Zur Zeit wird gefiltert nach: Kreistagsfraktion Stormarn

Detailansicht
28. Oktober 2016

Armut in einem reichen Kreis

Der Süden Schleswig-Holsteins wird auch der Speckgürtel Hamburgs genannt. Knapp 40 000 € beträgt das Durchschnittseinkommen eines Steuerpflichtigen. Damit ist Stormarn der zehntreichste Kreis in Deutschland, in so schmucker Gesellschaft mit Starnberg, Hochtaunuskreis und Landkreis München. Auf Immobilienportalen wird damit geworben, es wird ein gehobenes Wohnumfeld herausgestellt mit den entsprechenden gehobenen Komfortwohnungen, und das alles auf höchstem Anspruchsniveau, versteht sich.

Aber Stopp. Dies ist nur die eine Seite der Medaille. Wie der Kinderschutzbund in dieser Zeitung am 21. September berichtet hat, leben in unserem reichen Kreis rund 7.000 Kinder in Armut, über 15% sind auf Hartz IV angewiesen; viele davon können z.B. nicht an Ferienprogrammen teilnehmen, weil die Familie das Geld nicht hat.

Und es kommt noch schlimmer: Bei Hartz IV sollen die Kosten für Lebensmittel für Kinder gesenkt werden, so dass für sie – wieder der Kinderschutzbund – nur noch 2,76 € pro Tag für Essen und Trinken zur Verfügung stehen. Hier sollte der Kreis mit Hilfsprogrammen unbedingt eingreifen.
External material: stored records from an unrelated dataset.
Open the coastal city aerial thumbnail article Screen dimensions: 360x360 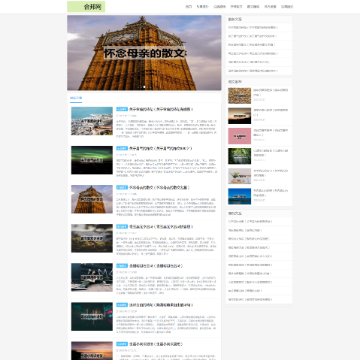(x=92, y=121)
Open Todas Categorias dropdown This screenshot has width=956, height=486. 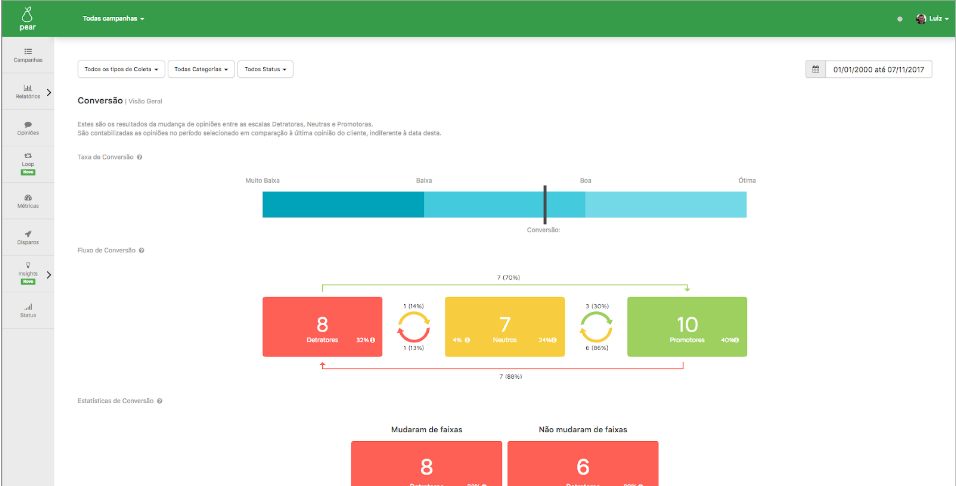coord(201,70)
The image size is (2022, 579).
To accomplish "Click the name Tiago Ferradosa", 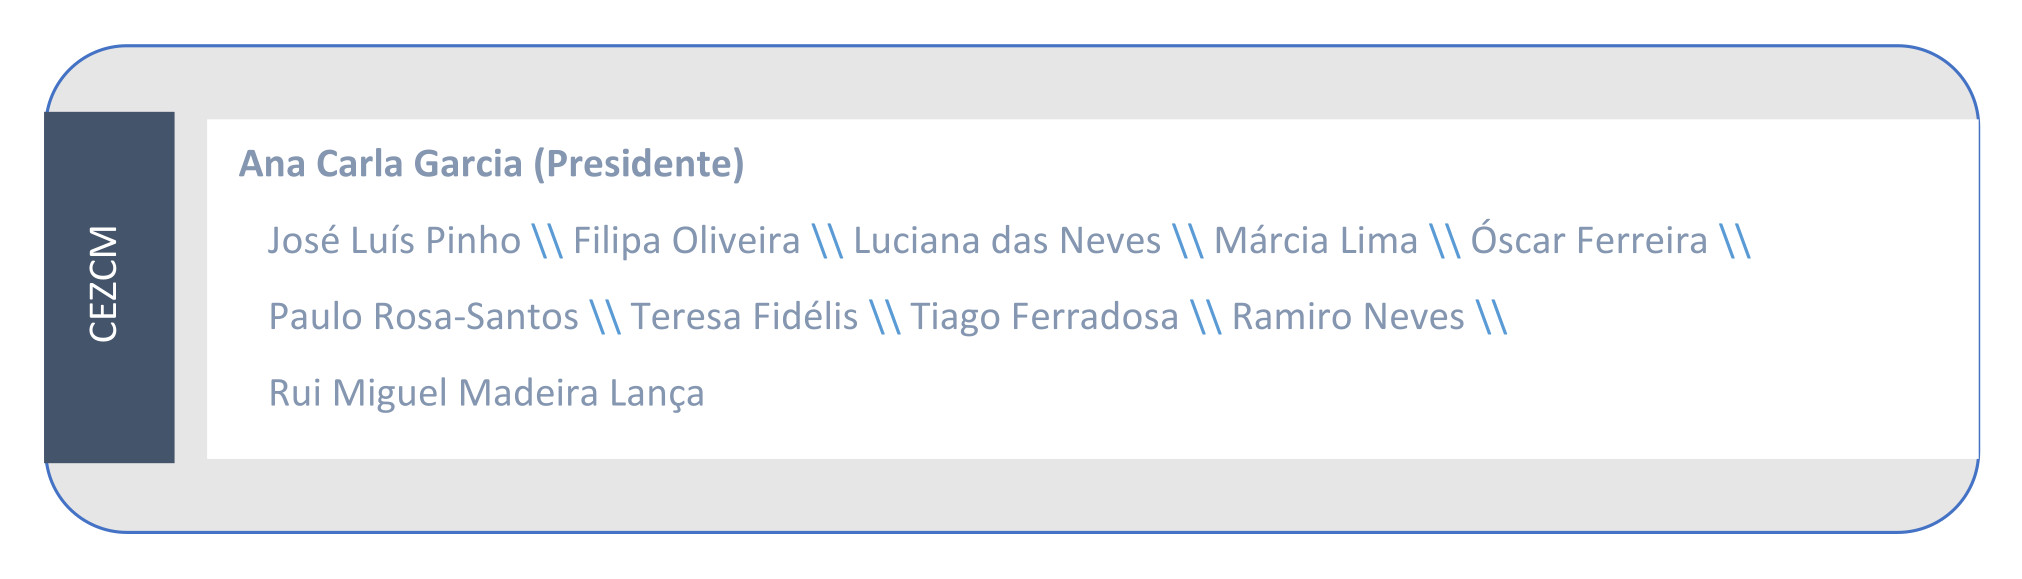I will (x=1045, y=317).
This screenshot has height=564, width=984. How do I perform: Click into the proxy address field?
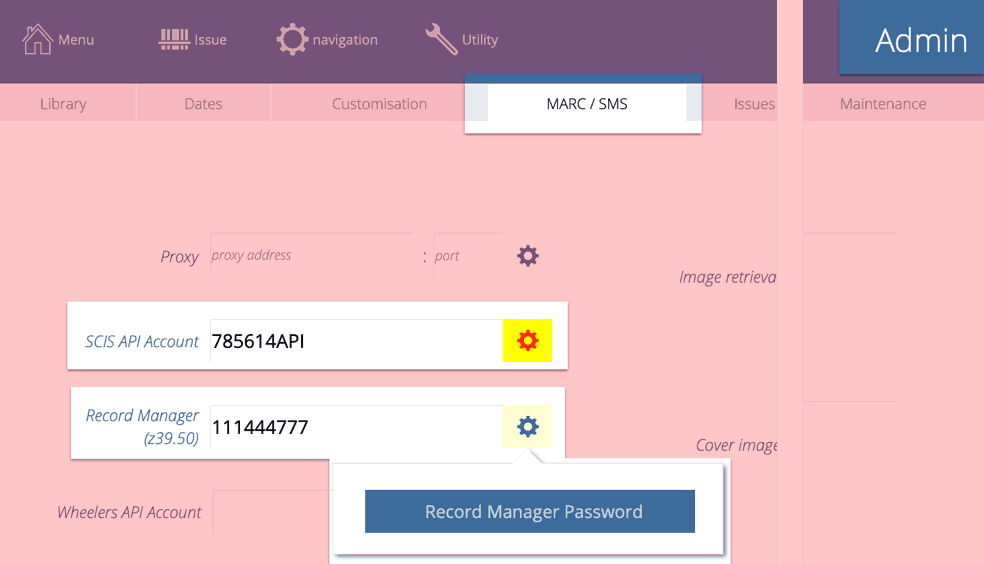pyautogui.click(x=310, y=256)
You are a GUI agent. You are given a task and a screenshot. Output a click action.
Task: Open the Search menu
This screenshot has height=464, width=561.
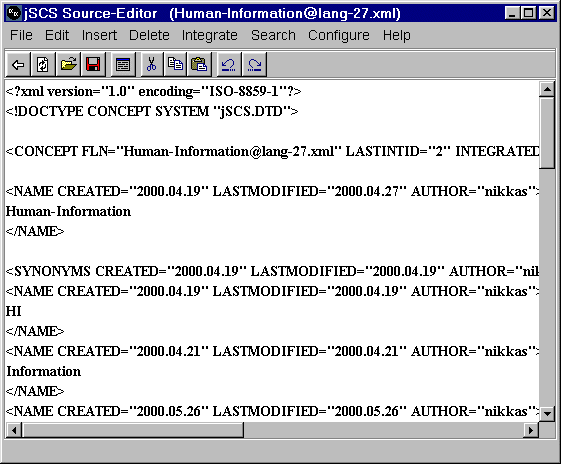(x=273, y=35)
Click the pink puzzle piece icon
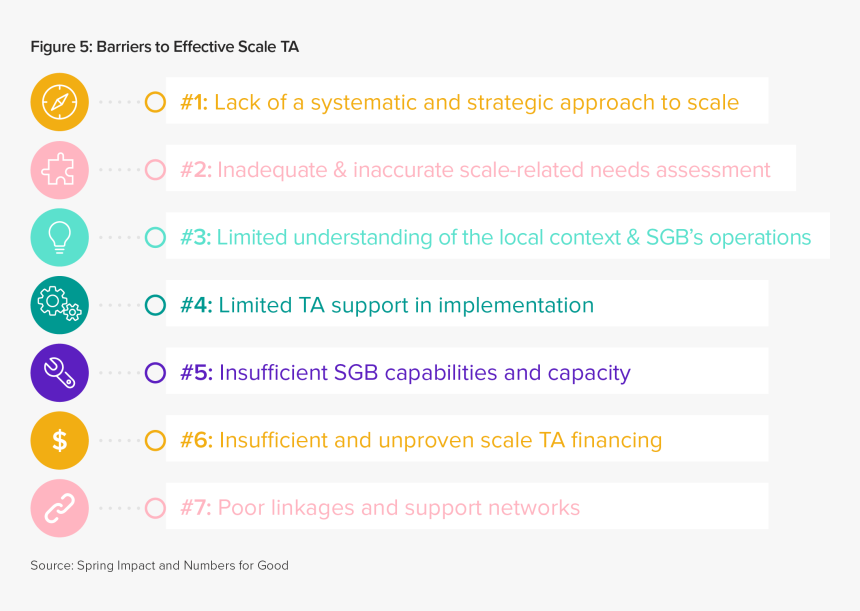Image resolution: width=860 pixels, height=611 pixels. click(x=59, y=169)
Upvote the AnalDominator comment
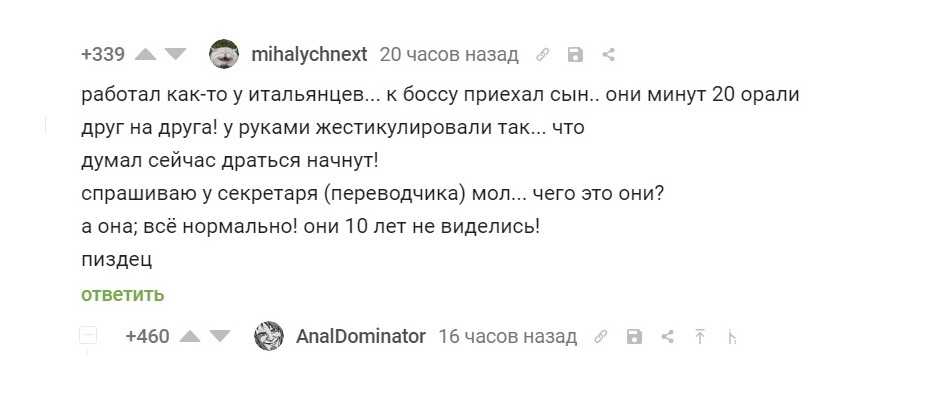Screen dimensions: 933x408 (x=191, y=336)
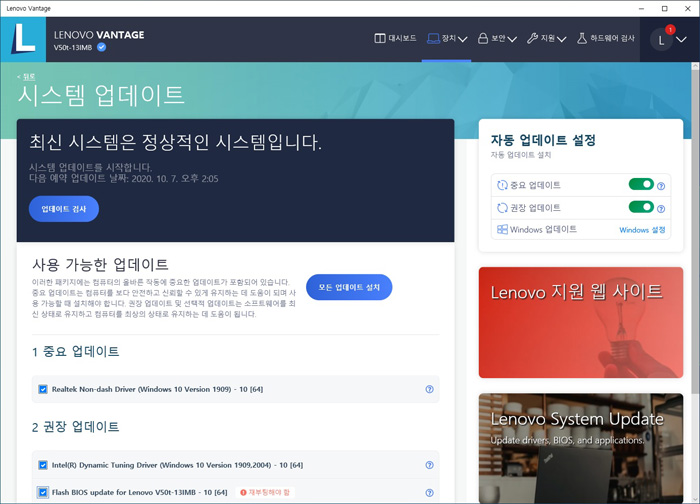Disable the 중요 업데이트 auto-update toggle
The height and width of the screenshot is (504, 700).
pos(640,185)
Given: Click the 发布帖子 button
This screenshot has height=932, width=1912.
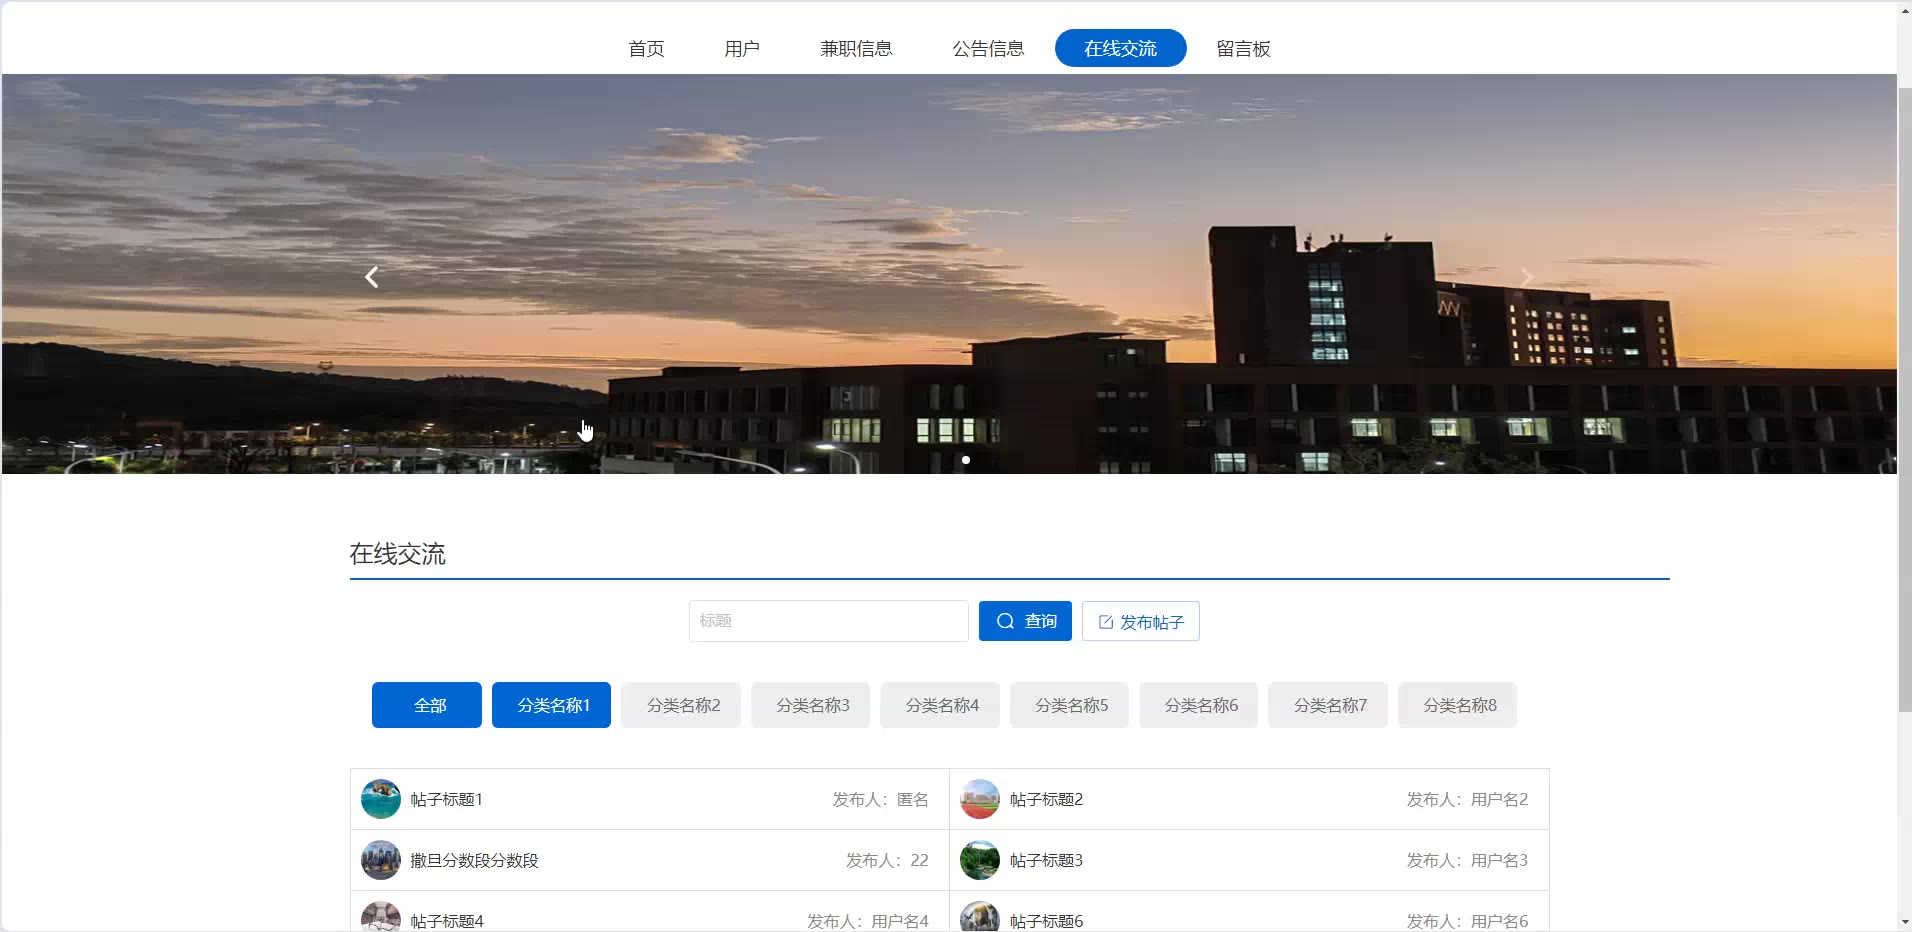Looking at the screenshot, I should [1140, 622].

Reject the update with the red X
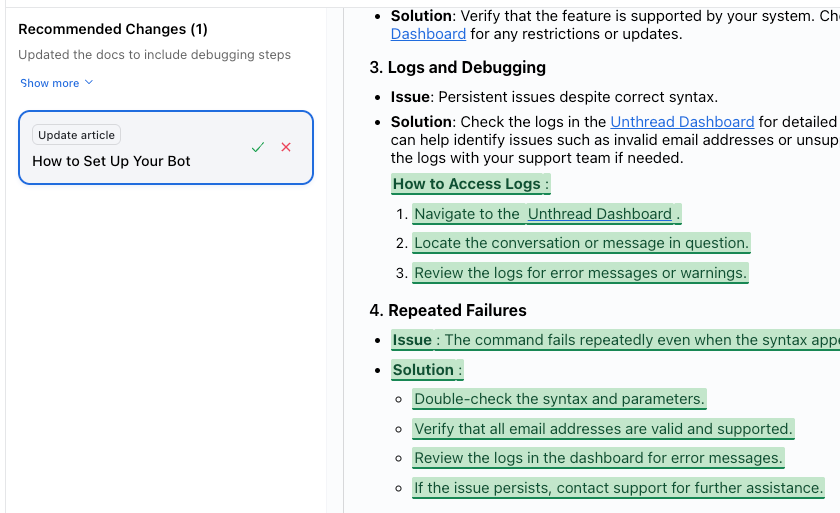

Wenn er es denn überhaupt will. Es drängt sich mehr als der Verdacht auf, dass der Reichtum und die weitgehende Entschuldung dieses Kreises der mangelnden Solidarität mit den Armen und Benachteiligten geschuldet ist. Oder wie es bei Brecht in einem Kindergedicht heißt: Reicher Mann und armer Mann standen da und sahn sich an. Und der Arme sagte bleich: »Wär ich nicht arm, wärst du nicht reich«.

Beispiele für soziale Defizite lassen sich genug finden: So wurden Beförderungsmöglichkeiten für Rollstuhlfahrer gestrichen, der soziale Wohnungsbau vernachlässigt, Hilfe für Mieten für Hartz IV-Empfänger gedrückt, Schulbegleitung für behinderte Kinder nur nach Klagen bezahlt, um nur einige der Grausamkeiten zu nennen.

Was ist zu tun? Das Grundgesetz legt in Artikel 20 fest: 1) Die Bundesrepublik Deutschland ist ein demokratischer und sozialer Bundesstaat.“

Sorgen wir dafür, dass das Soziale im Kreis Stormarn wieder mehr Gewicht bekommt.